Git Product home page Git Product logo

Comments (29)

jessb321 avatar jessb321 commented on July 4, 2024

Hmmm. I haven't set any blocking on my end. Could be CloudFlare issue. Will check the settings.

from trade-dangerous.

eyeonus avatar eyeonus commented on July 4, 2024

All I can tell you is that the code that's getting the 403 is a standard python urllib.request.urlopen call:
https://docs.python.org/3/library/urllib.request.html

try:
    response = request.urlopen(url)
except Exception as e:
    tdenv.WARN("Problem with download:\nURL: {}\nError: {}", url, str(e))

from trade-dangerous.

jessb321 avatar jessb321 commented on July 4, 2024

Looks like a user agent issue. The following code works on my end:

from urllib.request import urlopen, Request

url = 'https://beta.coriolis.io/data/index.json'
headers = {'User-Agent': 'Mozilla/5.0 (Windows NT 6.1) AppleWebKit/537.36 (KHTML, like Gecko) Chrome/41.0.2228.0 Safari/537.3'}
response = urlopen(Request(url=url, headers=headers))

from trade-dangerous.

eyeonus avatar eyeonus commented on July 4, 2024

So your server is refusing because there's no User-Agent header in the request. Interesting. I've got a fix for it already, but is it possible to turn it off?

from trade-dangerous.

jessb321 avatar jessb321 commented on July 4, 2024

Looks like it is cloudflare blocking the requests, I'll have a poke around to see if I can turn that off but not sure if possible.

from trade-dangerous.

eyeonus avatar eyeonus commented on July 4, 2024

Okay. I'll upload the fix anyway. Who knows, maybe the other sources will one day also require that header.

from trade-dangerous.

eyeonus avatar eyeonus commented on July 4, 2024

Apparently the default User-Agent string is "Python-urllib/x.x" where x.x is the Python version.

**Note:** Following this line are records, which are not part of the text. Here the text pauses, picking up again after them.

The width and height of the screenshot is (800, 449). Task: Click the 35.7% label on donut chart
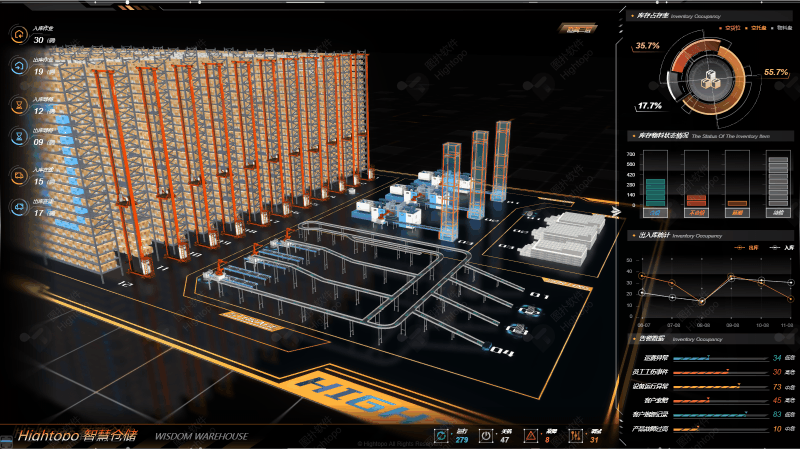648,46
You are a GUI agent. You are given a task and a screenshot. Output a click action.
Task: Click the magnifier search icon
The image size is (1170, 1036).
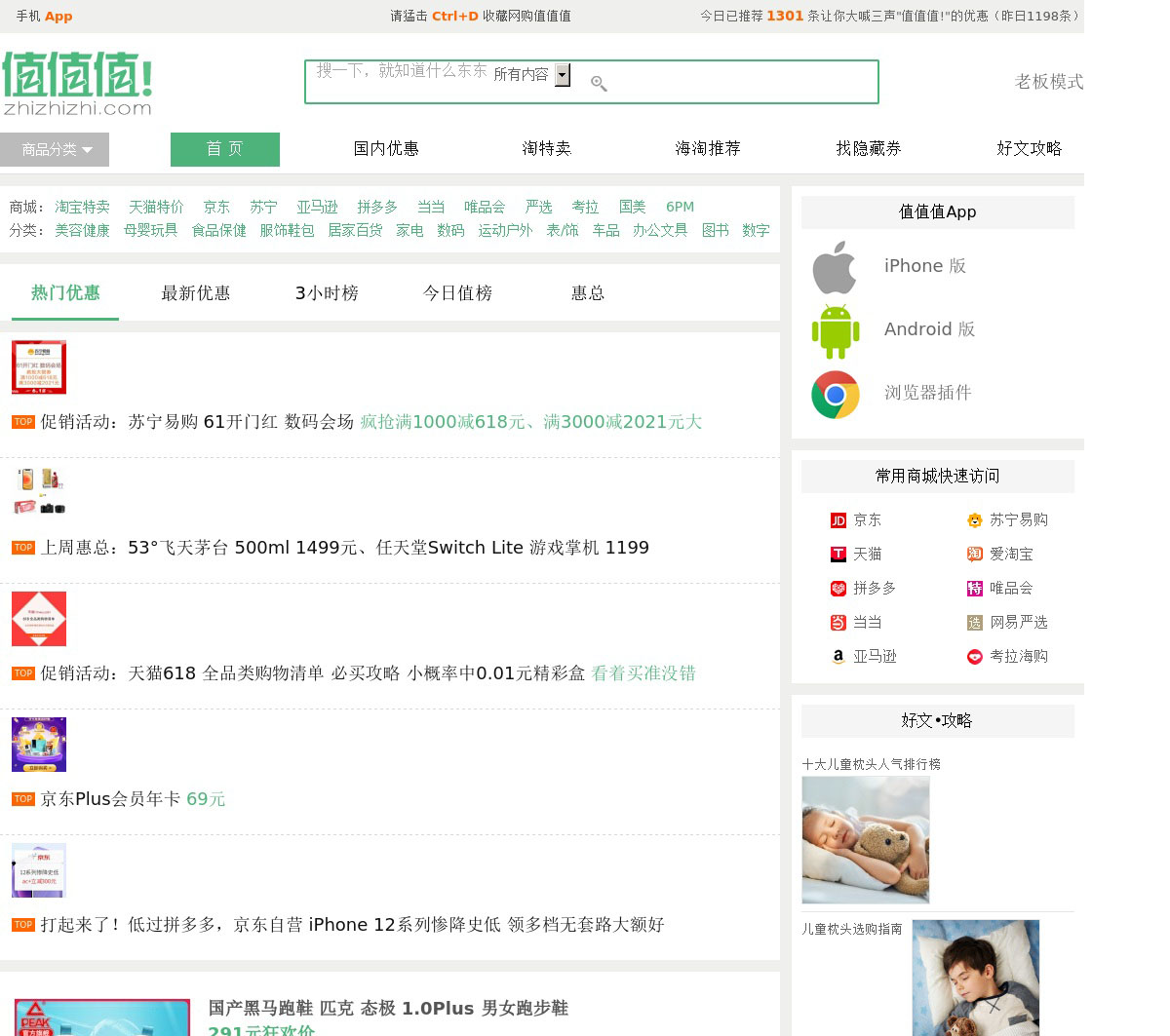click(599, 85)
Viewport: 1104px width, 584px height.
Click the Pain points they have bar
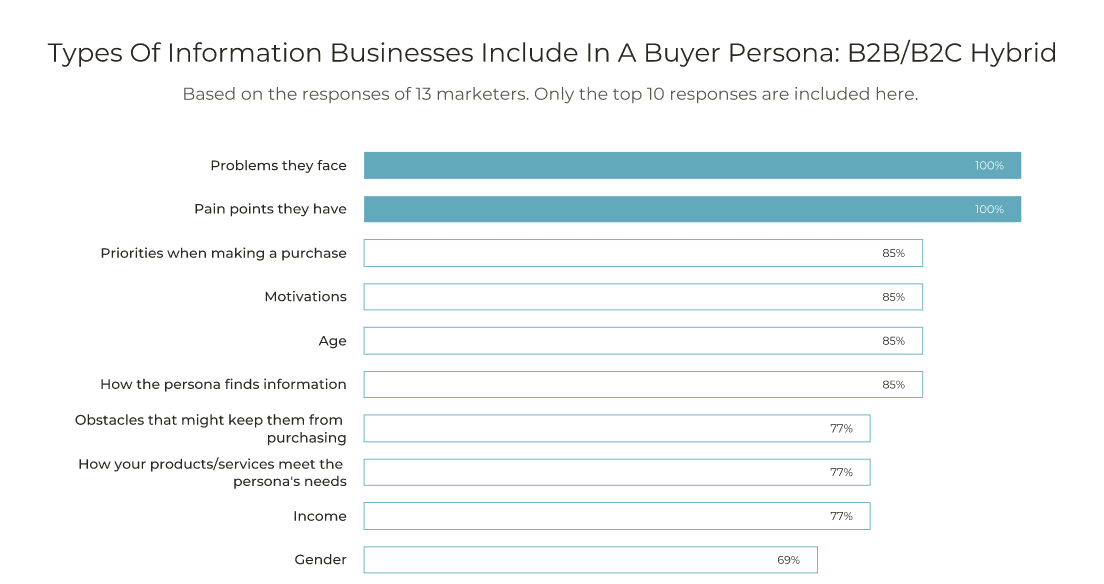click(692, 209)
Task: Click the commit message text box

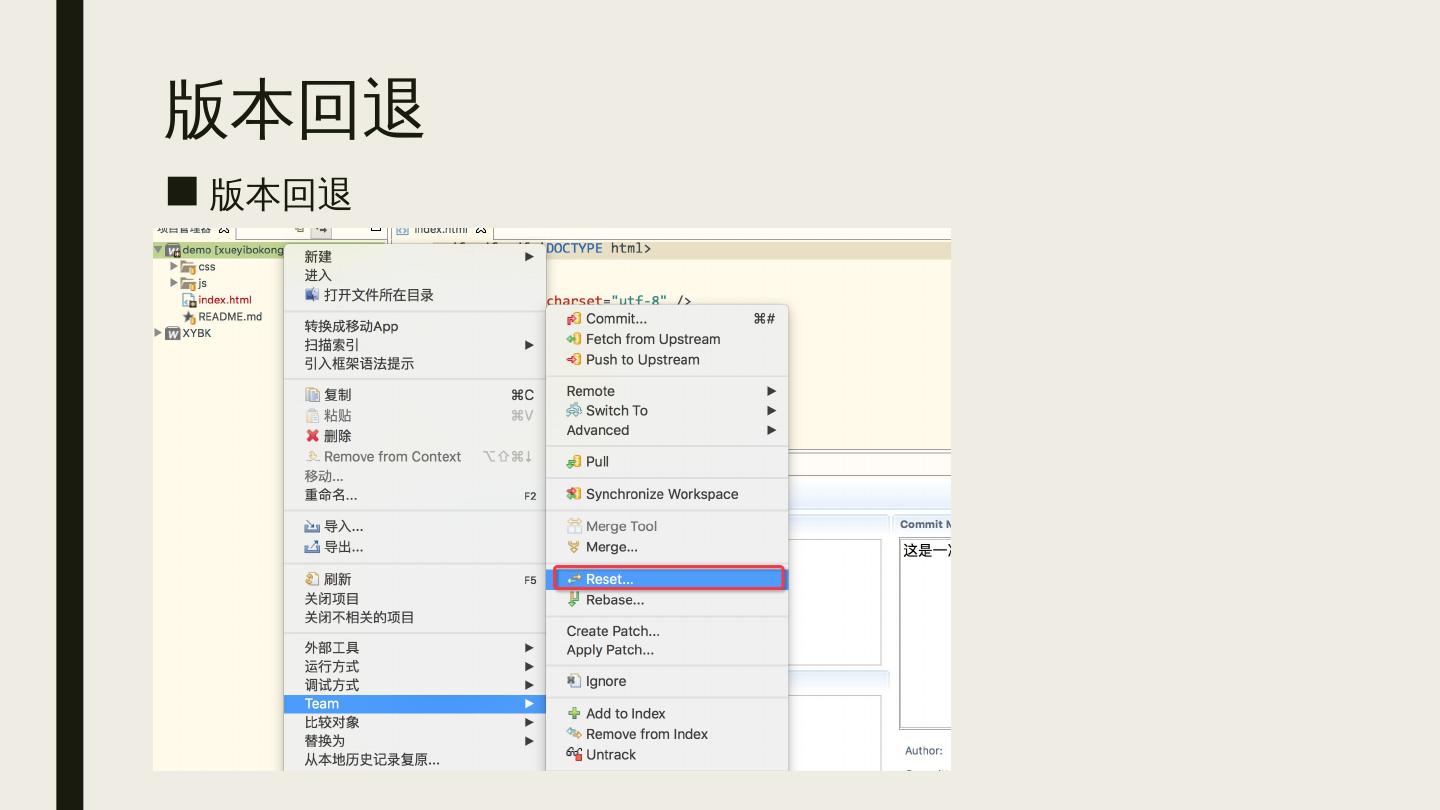Action: coord(925,630)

Might be CF is specifically blocking Python, since passing "Trade-Dangerous" works fine.

from trade-dangerous.

Tromador avatar Tromador commented on July 4, 2024

Not convinced this is (completely) fixed. Now it doesn't mention the download at all and proceeds directly to using the Default Ship Index.

NOTE: Checking for update to 'index.json'.
NOTE: Using Default Ship Index.

This happens if there is no index.json, or an earlier dated file.

from trade-dangerous.

eyeonus avatar eyeonus commented on July 4, 2024

I'm sorry, I can't reproduce this:

Trade-Dangerous\test>trade import -P eddblink -O ship
NOTE: Checking for update to 'index.json'.
NOTE: Downloading file 'index.json'.
NOTE: Requesting https://beta.coriolis.io/data/index.json
NOTE: Downloaded   0.8MB of gziped data   1.8MB/s
NOTE: Processing Ships: Start time = 2019-05-23 03:43:26.978057
NOTE: Finished processing Ships. End time = 2019-05-23 03:43:26.998074
NOTE: G:\Elite Dangerous Programs\Trade-Dangerous\test\data\Ship.csv exported.
NOTE: Import completed.

Double-check your TD is at v10.4.6?

from trade-dangerous.

eyeonus avatar eyeonus commented on July 4, 2024

I should mention it doesn't actually check for a new index.json.
It checks every other file's modification date, and only downloads if newer, but because I couldn't check the old site's mod time (it didn't have one), I had to build an exception for the checking, and I haven't removed that exception.
So for this file, and only this file, it just checks if the web copy exists, downloads it if there was no error on that check, or uses the template copy if there was.

from trade-dangerous.

Tromador avatar Tromador commented on July 4, 2024

Roger on TD version. I'll try running TD directly and see what it does.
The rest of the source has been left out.